Comment elle s’organise
On aurait pu s’attendre à une grosse direction juridique, et pourtant l’équipe qui entoure Bénédicte Wautelet compte moins de dix personnes. Cinq juristes (dont un recrutement récent suite au rattachement de la fonction DPO) composent le département. «Nous valorisons le fonctionnement d’une petite cellule hyperdynamique, plutôt qu’une direction juridique trop étoffée qui ne serait pas adaptée à la façon de fonctionner de nos interlocuteurs internes», précise la directrice juridique. Au quotidien (au sens propre comme au figuré), le rythme est intense, et organisé sur les parutions du journal. «Nous devons couvrir un large panel de spécialités», explique-t-elle. Du droit de la presse à la propriété intellectuelle en passant par le droit de l’Internet et des nouvelles technologies, le droit du travail, les contentieux ou encore les fusions-acquisitions : l’équipe doit être capable de répondre à toutes les problématiques dans un souci d’immédiateté lié au format et au rythme de la publication. Seul le fiscal est détaché de la direction juridique, et rattaché à la finance.

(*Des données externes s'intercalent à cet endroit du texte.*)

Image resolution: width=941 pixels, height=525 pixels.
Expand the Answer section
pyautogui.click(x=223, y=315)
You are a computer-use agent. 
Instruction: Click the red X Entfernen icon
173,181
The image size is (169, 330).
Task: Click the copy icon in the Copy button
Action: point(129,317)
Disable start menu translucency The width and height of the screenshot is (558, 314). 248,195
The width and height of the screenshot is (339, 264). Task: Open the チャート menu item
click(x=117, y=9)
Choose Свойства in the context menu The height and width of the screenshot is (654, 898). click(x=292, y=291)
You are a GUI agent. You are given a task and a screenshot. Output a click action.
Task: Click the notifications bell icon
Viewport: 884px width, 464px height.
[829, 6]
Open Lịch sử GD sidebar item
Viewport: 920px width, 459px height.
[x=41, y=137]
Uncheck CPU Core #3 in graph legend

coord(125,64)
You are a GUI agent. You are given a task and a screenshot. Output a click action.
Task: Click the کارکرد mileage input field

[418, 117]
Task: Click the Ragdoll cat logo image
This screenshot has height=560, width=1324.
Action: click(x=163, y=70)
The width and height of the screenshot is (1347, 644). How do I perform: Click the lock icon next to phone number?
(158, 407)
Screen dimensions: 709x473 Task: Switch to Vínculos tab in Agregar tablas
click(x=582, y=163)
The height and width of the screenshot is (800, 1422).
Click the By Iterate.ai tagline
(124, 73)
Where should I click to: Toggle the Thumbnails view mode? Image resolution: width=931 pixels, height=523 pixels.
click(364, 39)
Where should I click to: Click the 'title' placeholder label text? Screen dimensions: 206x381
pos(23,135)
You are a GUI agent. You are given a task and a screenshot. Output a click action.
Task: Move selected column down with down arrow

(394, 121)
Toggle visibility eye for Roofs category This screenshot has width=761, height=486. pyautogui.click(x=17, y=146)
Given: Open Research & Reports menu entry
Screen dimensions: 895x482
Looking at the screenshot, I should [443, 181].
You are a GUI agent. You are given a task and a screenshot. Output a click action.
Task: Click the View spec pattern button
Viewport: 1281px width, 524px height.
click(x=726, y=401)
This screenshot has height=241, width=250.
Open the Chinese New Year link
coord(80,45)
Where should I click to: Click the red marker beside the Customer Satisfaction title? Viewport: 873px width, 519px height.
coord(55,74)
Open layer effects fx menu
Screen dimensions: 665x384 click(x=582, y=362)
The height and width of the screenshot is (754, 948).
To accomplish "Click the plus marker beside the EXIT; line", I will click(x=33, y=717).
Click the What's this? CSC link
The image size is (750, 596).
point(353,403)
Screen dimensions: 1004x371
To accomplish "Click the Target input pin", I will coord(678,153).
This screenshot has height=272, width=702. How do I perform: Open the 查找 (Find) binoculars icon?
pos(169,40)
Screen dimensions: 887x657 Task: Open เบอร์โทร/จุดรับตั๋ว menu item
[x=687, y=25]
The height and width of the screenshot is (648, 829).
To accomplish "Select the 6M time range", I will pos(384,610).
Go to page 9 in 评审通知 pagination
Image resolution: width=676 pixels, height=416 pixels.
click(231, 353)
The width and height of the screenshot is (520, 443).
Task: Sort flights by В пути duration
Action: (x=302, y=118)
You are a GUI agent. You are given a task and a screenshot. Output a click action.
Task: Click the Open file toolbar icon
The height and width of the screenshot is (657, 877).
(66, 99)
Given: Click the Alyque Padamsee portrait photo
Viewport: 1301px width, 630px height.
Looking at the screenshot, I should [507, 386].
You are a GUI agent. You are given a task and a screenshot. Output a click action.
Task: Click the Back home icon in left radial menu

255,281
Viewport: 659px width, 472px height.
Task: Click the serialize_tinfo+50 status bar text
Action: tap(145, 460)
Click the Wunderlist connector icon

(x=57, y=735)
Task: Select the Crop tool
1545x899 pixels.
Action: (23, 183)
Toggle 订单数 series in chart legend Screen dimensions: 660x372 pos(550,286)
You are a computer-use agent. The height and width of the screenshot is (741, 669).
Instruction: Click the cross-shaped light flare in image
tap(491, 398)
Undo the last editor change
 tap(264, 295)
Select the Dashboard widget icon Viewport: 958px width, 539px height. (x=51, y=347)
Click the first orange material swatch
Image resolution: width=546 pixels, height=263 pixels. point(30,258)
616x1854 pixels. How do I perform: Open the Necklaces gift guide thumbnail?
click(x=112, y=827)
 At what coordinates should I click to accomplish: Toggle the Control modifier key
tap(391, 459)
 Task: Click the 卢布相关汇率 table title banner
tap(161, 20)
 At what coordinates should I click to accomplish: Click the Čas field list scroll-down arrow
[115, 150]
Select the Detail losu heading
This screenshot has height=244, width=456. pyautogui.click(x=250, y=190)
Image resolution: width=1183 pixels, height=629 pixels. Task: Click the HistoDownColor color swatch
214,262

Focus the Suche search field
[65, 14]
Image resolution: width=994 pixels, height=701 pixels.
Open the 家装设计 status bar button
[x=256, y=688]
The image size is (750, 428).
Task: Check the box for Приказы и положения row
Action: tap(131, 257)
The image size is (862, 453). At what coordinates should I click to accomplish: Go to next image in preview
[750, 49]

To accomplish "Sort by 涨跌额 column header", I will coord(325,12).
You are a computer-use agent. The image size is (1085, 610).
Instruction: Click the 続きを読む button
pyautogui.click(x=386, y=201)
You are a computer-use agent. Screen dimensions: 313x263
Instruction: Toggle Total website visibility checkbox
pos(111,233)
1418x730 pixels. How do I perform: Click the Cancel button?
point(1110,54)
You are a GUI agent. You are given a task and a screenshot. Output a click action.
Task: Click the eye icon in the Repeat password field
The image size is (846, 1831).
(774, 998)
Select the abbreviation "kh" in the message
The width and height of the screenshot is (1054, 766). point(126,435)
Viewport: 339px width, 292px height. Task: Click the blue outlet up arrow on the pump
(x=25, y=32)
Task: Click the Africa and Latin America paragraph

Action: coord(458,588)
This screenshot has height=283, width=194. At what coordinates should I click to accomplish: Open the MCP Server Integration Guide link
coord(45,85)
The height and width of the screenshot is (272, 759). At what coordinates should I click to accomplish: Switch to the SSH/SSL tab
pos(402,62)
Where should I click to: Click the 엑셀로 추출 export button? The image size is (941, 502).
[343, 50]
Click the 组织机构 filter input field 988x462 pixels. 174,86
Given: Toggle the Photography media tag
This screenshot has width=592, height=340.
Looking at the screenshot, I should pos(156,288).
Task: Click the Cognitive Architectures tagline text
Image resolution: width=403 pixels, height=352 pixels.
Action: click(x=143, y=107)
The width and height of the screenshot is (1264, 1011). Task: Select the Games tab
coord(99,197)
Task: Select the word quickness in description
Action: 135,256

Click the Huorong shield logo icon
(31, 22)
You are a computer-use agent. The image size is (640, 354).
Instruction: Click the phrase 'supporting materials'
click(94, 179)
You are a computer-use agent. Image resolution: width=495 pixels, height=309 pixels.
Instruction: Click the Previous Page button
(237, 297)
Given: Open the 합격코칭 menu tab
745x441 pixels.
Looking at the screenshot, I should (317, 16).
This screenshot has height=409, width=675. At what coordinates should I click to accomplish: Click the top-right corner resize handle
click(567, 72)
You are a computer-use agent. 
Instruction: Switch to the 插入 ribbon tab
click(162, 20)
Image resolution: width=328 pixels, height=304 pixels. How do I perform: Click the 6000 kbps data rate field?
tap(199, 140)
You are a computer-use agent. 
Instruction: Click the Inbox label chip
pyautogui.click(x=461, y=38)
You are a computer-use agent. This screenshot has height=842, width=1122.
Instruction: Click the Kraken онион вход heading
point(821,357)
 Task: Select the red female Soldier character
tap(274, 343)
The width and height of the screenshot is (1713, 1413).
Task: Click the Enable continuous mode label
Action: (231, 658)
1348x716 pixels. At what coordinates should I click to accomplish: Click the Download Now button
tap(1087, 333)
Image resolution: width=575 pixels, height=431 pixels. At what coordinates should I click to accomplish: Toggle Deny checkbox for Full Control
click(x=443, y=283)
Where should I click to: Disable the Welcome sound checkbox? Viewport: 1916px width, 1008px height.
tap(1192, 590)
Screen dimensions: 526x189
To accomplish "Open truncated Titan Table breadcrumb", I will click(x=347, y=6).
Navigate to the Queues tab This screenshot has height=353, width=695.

Comment elle se positionne
Bénédicte Wautelet et sa direction juridique sont rattachées directement au directeur général du groupe, Marc Feuillée. «Il tient beaucoup à ce rattachement qui facilite le traitement de certains sujets sensibles», précise-t-elle. Droit à l’image, droit de la presse… autant de thématiques délicates qui nécessitent de la direction juridique qu’elle agisse au quotidien davantage comme un véritable partenaire plutôt que comme une simple fonction support.
Qui la conseille
Compte tenu des activités très variées du groupe, la direction juridique fait appel à un large panel de cabinets d’avocats, son choix dépendant surtout du domaine du droit dont il est question. Allen & Overy et Jeantet épaulent par exemple régulièrement le groupe en fusions-acquisitions ; Capstan et Ader Jolibois l’accompagnent sur des aspects de droit du travail ; en concurrence, ce sont les noms de Vogel & Vogel et Veil Jourde qui sont souvent cités. Sur des thématiques plus spécifiques au groupe, comme le droit de la presse, la direction juridique fait aussi appel à de plus petites structures afin de bénéficier de l’expertise de spécialistes, comme l’avocat Christophe Bigot.